A couple of years ago, many developers bet their futures on XML, XSLT, Extensible HTML (XHTML), and a host of tag-based "X" languages. Now, the new rage is Asynchronous JavaScript and XML (AJAX), and investors' eyes are turning toward data-driven Rich Internet Applications that use JavaScript code. But have developers bridged the gap between XML and this new technology?
Sure, you could use the XML parser in a Web client to read the data, but two problems arise with that approach. First, for security reasons, XML data can only be read from the same domain as the page. That's not a huge limiting factor, but it does cause some headaches in deployment and impedes the creation of DHTML widgets. Second, reading and parsing XML is slow.
Another option is to let the server do the work of parsing the XML by configuring it to send the data to the browser encoded as JavaScript code or, in the more trendy parlance, JavaScript Object Notation (JSON). In this article, I demonstrate three techniques for you to generate JSON from XML data using the XSLT V2 language and the Saxon XSLT V2 processor:
- Simple encoding
- Loading data through function calls
- Encoding objects
To learn how to encode data as JSON (which is really just a JavaScript subset), start with some data. Listing 1 shows an example XML data set with a list of books.
Listing 1. The basic graphics library
<?xml version="1.0" encoding="UTF-8"?>
<books>
<book id="1">
<title>Code Generation in Action</title>
<author><first>Jack</first><last>Herrington</last></author>
<publisher>Manning</publisher>
</book>
<book id="2">
<title>PHP Hacks</title>
<author><first>Jack</first><last>Herrington</last></author>
<publisher>O'Reilly</publisher>
</book>
<book id="3">
<title>Podcasting Hacks</title>
<author><first>Jack</first><last>Herrington</last></author>
<publisher>O'Reilly</publisher>
</book>
</books>
|
The data set is simple and contains three books, each with a unique ID, a title, the author's first and last name, and the publisher. (Okay, I'm doing some shameless plugging by selecting just my own books as the data set. Can you blame me? They make great holiday and birthday gifts.)

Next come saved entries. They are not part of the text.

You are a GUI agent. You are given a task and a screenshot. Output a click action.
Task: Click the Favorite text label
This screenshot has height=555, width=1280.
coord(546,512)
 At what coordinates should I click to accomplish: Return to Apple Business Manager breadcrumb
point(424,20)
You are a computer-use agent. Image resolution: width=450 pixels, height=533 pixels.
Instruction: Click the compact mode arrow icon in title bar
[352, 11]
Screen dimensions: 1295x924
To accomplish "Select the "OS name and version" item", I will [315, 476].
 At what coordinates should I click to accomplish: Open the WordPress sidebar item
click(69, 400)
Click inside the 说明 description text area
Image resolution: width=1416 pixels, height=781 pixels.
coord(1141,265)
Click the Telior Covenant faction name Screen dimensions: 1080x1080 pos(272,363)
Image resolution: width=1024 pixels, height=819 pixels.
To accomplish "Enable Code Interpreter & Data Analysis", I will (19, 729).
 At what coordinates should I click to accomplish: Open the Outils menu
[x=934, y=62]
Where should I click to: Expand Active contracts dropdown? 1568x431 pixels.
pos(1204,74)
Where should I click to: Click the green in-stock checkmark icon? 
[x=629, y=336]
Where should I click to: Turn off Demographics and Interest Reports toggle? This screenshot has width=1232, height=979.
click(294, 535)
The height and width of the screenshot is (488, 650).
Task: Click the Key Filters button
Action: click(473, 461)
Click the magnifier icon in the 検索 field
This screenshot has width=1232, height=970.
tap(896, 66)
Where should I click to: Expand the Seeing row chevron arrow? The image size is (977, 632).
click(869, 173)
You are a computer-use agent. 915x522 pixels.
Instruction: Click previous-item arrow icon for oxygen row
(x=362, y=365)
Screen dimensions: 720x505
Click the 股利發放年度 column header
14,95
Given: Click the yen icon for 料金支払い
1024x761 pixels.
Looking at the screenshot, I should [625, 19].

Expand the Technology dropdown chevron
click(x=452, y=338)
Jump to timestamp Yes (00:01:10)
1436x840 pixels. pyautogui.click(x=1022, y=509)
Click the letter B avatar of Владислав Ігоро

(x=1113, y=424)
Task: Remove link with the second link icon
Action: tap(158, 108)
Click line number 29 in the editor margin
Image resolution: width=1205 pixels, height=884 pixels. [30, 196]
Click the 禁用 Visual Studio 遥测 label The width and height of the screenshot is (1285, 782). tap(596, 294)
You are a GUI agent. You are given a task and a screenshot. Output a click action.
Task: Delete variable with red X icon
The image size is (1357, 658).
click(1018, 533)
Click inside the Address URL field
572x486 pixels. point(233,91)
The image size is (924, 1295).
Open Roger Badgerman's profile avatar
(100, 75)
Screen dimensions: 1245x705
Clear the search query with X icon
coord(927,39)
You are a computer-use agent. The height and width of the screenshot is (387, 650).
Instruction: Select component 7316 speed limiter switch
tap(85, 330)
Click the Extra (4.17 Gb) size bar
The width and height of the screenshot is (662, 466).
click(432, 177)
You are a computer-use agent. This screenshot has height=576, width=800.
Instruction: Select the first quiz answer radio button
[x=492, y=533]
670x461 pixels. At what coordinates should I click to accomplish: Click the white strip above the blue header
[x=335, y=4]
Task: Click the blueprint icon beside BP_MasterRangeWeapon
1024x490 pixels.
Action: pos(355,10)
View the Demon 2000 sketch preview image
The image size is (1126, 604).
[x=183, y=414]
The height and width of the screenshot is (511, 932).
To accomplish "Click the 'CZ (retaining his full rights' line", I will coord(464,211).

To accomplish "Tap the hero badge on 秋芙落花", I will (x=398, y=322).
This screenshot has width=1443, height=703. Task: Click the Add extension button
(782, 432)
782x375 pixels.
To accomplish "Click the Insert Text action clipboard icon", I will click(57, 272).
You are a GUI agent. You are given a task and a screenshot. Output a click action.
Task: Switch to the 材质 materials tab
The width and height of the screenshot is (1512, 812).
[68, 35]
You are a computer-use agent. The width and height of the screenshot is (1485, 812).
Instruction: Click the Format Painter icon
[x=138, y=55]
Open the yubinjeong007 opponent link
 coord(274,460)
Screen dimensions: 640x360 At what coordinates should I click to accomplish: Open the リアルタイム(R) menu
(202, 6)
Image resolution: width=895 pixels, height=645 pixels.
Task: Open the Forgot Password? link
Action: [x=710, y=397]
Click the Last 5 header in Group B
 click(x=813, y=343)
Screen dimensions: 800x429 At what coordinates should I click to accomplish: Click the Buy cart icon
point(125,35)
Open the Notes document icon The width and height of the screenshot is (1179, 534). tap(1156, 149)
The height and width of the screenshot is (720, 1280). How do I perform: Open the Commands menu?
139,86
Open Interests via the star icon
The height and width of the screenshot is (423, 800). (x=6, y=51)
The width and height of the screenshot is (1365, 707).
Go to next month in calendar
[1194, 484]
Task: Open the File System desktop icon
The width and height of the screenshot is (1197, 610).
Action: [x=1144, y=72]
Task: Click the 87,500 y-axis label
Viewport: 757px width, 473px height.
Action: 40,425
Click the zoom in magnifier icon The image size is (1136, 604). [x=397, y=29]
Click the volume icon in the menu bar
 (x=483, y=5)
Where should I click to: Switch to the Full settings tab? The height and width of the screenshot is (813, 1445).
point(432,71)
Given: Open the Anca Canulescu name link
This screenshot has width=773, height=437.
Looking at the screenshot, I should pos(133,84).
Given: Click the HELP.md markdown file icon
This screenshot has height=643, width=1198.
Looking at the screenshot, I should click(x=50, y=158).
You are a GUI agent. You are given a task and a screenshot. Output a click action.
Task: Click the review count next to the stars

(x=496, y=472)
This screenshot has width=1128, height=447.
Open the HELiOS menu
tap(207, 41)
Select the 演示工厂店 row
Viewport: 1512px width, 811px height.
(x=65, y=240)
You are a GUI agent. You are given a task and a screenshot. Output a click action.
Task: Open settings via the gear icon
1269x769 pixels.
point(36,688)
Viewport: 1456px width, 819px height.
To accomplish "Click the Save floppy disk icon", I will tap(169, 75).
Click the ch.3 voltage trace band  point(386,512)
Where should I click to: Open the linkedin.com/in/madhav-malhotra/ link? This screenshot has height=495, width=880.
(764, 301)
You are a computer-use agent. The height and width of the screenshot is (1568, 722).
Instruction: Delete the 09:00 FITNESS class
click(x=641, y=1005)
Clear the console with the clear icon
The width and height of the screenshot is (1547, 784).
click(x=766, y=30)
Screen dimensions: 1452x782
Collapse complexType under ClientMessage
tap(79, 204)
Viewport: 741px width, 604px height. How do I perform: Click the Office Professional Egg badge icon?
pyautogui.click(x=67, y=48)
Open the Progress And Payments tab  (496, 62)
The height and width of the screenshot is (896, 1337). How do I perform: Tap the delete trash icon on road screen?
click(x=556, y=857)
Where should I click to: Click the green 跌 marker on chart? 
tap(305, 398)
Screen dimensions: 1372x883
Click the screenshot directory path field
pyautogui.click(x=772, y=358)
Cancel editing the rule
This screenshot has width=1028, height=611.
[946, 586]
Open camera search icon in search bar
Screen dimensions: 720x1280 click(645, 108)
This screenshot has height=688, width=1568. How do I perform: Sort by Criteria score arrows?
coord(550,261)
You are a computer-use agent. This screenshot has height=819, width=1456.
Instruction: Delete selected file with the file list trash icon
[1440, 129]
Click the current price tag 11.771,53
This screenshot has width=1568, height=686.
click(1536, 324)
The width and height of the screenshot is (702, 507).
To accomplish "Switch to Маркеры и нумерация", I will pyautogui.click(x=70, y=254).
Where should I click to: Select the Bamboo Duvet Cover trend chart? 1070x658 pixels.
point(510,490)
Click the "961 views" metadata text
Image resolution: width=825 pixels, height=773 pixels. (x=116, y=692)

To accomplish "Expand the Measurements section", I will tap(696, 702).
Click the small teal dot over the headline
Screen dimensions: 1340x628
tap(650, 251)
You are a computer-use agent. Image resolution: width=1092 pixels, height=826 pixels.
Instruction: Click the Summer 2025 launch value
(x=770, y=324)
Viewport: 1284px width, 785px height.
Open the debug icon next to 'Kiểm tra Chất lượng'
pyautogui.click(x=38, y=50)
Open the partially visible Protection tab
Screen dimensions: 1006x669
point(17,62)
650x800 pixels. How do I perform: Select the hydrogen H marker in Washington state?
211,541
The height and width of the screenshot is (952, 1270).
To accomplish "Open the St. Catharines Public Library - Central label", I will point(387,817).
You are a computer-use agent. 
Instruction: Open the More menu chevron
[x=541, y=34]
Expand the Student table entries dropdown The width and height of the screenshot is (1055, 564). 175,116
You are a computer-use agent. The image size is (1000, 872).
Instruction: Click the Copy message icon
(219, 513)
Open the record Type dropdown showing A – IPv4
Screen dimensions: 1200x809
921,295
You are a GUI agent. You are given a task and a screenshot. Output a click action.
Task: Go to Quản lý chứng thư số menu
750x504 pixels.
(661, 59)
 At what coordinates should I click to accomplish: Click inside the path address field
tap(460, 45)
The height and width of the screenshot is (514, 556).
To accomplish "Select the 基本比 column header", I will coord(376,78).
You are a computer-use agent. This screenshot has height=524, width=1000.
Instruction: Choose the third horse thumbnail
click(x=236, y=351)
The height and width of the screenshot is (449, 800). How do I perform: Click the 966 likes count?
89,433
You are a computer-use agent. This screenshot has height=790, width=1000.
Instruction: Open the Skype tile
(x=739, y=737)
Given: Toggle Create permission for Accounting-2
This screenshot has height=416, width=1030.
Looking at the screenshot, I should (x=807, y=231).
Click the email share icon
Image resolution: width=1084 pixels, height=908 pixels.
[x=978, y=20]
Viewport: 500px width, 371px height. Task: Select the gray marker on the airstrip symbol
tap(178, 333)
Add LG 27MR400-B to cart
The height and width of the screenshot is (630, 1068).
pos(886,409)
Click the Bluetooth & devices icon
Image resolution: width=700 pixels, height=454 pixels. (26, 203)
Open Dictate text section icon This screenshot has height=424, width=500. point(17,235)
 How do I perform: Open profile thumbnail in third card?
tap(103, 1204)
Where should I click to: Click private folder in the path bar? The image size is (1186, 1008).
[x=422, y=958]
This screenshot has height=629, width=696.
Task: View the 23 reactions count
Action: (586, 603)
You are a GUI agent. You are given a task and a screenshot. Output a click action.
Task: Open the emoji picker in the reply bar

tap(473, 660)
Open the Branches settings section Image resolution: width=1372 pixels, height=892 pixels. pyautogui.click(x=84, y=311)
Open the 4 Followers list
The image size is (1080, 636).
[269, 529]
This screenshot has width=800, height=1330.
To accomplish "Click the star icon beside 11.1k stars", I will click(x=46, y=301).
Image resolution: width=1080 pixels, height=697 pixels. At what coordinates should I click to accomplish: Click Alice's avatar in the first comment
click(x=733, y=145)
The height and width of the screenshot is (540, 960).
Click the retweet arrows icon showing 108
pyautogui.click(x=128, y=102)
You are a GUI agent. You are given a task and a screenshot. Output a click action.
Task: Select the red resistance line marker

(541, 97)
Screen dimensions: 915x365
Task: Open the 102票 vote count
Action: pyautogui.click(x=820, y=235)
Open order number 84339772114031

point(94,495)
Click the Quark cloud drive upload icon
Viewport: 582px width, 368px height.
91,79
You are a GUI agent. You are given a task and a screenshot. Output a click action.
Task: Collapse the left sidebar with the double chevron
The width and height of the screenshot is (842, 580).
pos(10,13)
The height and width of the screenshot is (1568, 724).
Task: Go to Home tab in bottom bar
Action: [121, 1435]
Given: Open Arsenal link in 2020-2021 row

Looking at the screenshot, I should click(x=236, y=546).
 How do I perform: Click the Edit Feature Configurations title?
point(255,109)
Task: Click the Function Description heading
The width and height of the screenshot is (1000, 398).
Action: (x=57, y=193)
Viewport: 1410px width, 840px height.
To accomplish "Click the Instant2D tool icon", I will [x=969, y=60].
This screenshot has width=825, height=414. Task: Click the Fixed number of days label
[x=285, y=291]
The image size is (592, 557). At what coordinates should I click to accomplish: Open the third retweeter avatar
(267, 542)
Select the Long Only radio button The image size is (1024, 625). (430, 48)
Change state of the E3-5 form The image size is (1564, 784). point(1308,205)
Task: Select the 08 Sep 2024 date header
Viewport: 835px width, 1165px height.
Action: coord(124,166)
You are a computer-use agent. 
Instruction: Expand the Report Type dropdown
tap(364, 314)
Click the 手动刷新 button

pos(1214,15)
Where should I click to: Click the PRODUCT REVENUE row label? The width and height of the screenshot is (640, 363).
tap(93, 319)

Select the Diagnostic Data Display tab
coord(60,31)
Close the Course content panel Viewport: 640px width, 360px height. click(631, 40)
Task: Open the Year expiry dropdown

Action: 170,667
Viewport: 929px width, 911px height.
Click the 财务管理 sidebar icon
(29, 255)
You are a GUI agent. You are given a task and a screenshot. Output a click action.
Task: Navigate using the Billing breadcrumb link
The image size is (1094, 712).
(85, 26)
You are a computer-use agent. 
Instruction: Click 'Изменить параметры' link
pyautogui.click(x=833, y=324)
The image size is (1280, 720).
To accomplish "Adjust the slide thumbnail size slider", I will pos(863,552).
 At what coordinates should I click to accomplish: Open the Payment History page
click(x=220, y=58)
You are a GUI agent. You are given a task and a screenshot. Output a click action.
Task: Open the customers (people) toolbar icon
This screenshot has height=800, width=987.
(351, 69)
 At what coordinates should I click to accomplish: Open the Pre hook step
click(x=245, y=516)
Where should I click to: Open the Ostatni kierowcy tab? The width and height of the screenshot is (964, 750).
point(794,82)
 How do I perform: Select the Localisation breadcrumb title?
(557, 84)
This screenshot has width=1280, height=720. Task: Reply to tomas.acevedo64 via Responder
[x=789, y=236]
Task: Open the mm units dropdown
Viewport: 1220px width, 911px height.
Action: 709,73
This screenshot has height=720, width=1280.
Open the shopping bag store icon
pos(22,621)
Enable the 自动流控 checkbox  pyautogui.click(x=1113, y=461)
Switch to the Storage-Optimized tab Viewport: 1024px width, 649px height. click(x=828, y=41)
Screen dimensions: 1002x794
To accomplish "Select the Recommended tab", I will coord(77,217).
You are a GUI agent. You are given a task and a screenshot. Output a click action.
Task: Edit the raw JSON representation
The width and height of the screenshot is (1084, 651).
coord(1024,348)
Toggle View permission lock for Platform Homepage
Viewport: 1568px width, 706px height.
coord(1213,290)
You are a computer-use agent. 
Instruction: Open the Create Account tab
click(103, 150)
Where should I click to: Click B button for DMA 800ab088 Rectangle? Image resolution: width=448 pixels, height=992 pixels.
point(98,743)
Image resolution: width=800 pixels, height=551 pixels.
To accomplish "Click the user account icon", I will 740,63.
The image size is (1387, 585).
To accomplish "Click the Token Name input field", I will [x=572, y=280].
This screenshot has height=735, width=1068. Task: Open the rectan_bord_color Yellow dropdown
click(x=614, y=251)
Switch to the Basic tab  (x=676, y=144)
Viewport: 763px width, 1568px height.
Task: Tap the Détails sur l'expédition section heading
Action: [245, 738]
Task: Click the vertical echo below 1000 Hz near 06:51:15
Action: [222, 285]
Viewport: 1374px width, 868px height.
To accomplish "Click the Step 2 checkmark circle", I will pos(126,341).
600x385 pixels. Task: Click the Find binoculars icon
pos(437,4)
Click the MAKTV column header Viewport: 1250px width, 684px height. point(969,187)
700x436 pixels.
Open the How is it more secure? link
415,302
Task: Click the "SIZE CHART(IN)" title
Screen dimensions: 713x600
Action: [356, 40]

Listing 2 shows how this data would look in JSON.
Listing 2. The sample data set in JSON
[ { id: 1,
title: 'Code Generation in Action',
first: 'Jack',
last: 'Herrington',
publisher: 'Manning' },
... ]
|
The brackets ([]) indicate an array. The curly braces ({}) indicate a hash table, which is a set of name and value pairs. In this case, I create an array of hash tables -- a common method to store structured data such as this.
It's worth noting that strings are encoded using single or double quotation marks.
So, if I want to encode O'Reilly in a single quoted
string, I must escape it using backslash, 'O\'Reilly'.
That makes the XSLT stylesheets that I write a little more interesting.
I haven't put any dates in the example, but you can encode a date in either of two ways. The first method is as a string that must be parsed later. The second method is as an object, for example:
publishdate: new Date( 2006, 6, 16, 17, 45, 0 ) |
This code sets the publishdate value to 7/16/2006 at
5:45:00 p.m..
I will offer several different techniques for JSON encoding. The first is the simplest. The stylesheet is shown in Listing 3.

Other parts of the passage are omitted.